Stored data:
☆ ☆ ☆

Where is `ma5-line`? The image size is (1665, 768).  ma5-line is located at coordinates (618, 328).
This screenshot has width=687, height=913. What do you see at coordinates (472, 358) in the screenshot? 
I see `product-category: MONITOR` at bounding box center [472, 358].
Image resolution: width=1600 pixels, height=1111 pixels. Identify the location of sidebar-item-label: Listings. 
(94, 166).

☆ ☆ ☆

> _What is needed_
Select each line in the entries above that contains the word "coordinates", and copy those lines out in full.

> _Output for this exercise_
Where is `ma5-line`? The image size is (1665, 768).  ma5-line is located at coordinates (618, 328).
This screenshot has width=687, height=913. What do you see at coordinates (472, 358) in the screenshot? 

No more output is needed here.